▶ Saved entries:
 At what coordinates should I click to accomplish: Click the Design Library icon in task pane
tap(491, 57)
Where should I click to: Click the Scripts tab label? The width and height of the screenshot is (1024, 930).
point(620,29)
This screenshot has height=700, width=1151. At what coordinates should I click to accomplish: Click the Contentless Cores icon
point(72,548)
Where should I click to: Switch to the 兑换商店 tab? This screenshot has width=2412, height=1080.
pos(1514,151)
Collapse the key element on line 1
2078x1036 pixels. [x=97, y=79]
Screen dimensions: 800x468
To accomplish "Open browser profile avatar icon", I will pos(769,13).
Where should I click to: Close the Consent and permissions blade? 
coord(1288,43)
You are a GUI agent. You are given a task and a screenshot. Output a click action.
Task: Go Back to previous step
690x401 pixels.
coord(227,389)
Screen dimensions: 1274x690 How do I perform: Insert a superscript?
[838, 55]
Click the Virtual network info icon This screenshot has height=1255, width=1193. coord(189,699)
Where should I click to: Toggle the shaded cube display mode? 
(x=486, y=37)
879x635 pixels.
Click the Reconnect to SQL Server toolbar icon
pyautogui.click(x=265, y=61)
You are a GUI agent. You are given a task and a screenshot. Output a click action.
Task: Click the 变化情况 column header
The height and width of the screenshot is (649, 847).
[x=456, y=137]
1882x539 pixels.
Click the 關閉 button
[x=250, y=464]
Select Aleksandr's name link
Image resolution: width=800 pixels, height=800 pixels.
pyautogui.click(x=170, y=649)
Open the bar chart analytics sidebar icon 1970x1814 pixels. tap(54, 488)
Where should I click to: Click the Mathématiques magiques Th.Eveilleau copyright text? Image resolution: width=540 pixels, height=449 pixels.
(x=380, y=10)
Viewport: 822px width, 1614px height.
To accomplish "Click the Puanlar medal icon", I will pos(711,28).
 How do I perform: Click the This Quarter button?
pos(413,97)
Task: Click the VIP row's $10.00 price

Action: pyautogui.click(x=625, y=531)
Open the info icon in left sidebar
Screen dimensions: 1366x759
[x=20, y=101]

▶ What you have to do:
After locating the line holding "Task: Click the 变化情况 column header" above, output exactly that line and every line after it through the line holding "Open the info icon in left sidebar". Include nothing else.

▶ Solution for this exercise:
Task: Click the 变化情况 column header
The height and width of the screenshot is (649, 847).
[x=456, y=137]
1882x539 pixels.
Click the 關閉 button
[x=250, y=464]
Select Aleksandr's name link
Image resolution: width=800 pixels, height=800 pixels.
pyautogui.click(x=170, y=649)
Open the bar chart analytics sidebar icon 1970x1814 pixels. tap(54, 488)
Where should I click to: Click the Mathématiques magiques Th.Eveilleau copyright text? Image resolution: width=540 pixels, height=449 pixels.
(x=380, y=10)
Viewport: 822px width, 1614px height.
To accomplish "Click the Puanlar medal icon", I will pos(711,28).
 How do I perform: Click the This Quarter button?
pos(413,97)
Task: Click the VIP row's $10.00 price

Action: pyautogui.click(x=625, y=531)
Open the info icon in left sidebar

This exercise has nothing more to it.